The easy and obvious case against Sid Miller

Chron business columnist Chris Tomlinson writes a 95% good column about ol’ Sid.

Sid Miller appeared genuinely surprised when during floor debate over his 2011 bill requiring a sonogram before an abortion, Rep. Carol Alvarado brandished the foot-long probe a doctor would have to insert inside the patient to meet the law’s requirements.

“This is not the jelly-on-the-belly that most of you might think,” Alvarado, who today represents Houston in the state Senate, explained. “This is government intrusion at its best. We’ve reached a (new) high, a climax in government intrusion.”

I was on the House floor that day, and then-state Rep. Miller pulled himself together and stuck to his script. His bill eventually became law, marking a significant milestone on the road to banning abortion. He also guaranteed anti-abortion groups would support his 2014 campaign for agriculture commissioner.
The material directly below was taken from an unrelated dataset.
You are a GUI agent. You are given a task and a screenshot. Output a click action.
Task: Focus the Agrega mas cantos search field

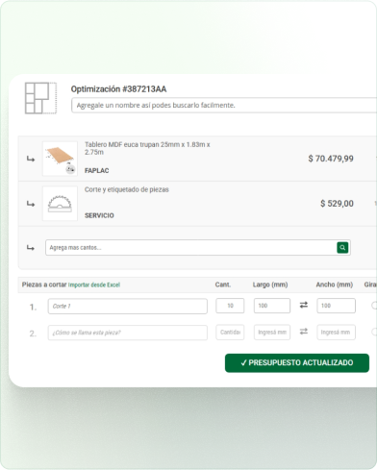pos(191,247)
Carrying a conservative culture-war bill has become a prerequisite for Republicans seeking statewide or federal office, even for the mostly administrative role of agriculture commissioner. The sonogram bill was Miller’s ticket to a well-paying, full-time, state job affecting millions of businesses and consumers daily.
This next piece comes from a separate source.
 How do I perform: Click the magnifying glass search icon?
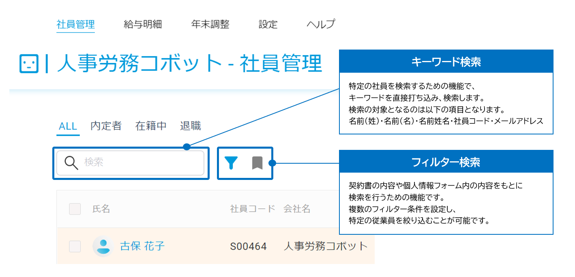click(x=71, y=163)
This year, Miller is seeking reelection to lead the state agency that oversees farmers and ranchers and regulates the scales used to weigh our food.

Eight years in, Miller remains an avid culture warrior to absurd excesses. But he’s bumbled so many of his duties you’d think the former rodeo clown was performing an old schtick.

[…]

His reelection campaign, though, rests on former President Donald Trump’s endorsement, despicable social media posts, and his anti-abortion bona fides. His record as commissioner takes a backseat to ultra-MAGA dogma.
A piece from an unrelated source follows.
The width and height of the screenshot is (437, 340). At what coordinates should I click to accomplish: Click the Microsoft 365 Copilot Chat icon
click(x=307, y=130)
Texas probably shouldn’t elect politicians to run agencies like the Agriculture Commission. But if we do it, vote on someone’s record, not their partisanship.

Tomlinson discusses a couple of Miller’s greatest hits, with some input from Miller’s failed primary opponent James White. You know that Sid Miller is an idiot and I know that Sid Miller is an idiot, but maybe there are some people who read the business section of the Chronicle who don’t know that, or at least don’t know the extent of it. The reason I docked a few points from this essay is simply that when one identifies a problem one ought to note the possible solutions to it, and here the clear solution to Sid Miller is Susan Hays, who has all the qualifications you could want in an Ag Commissioner along with an explicit promise to clean up the ethical and bureaucratic messes Miller has created. I’d be fine with mentioning any other candidates as well, but a quick perusal of their websites suggests that neither the Libertarians nor the Greens have an Ag Commissioner nominee among them. Which means hey, the choice is easy. But you have to note that there is one first.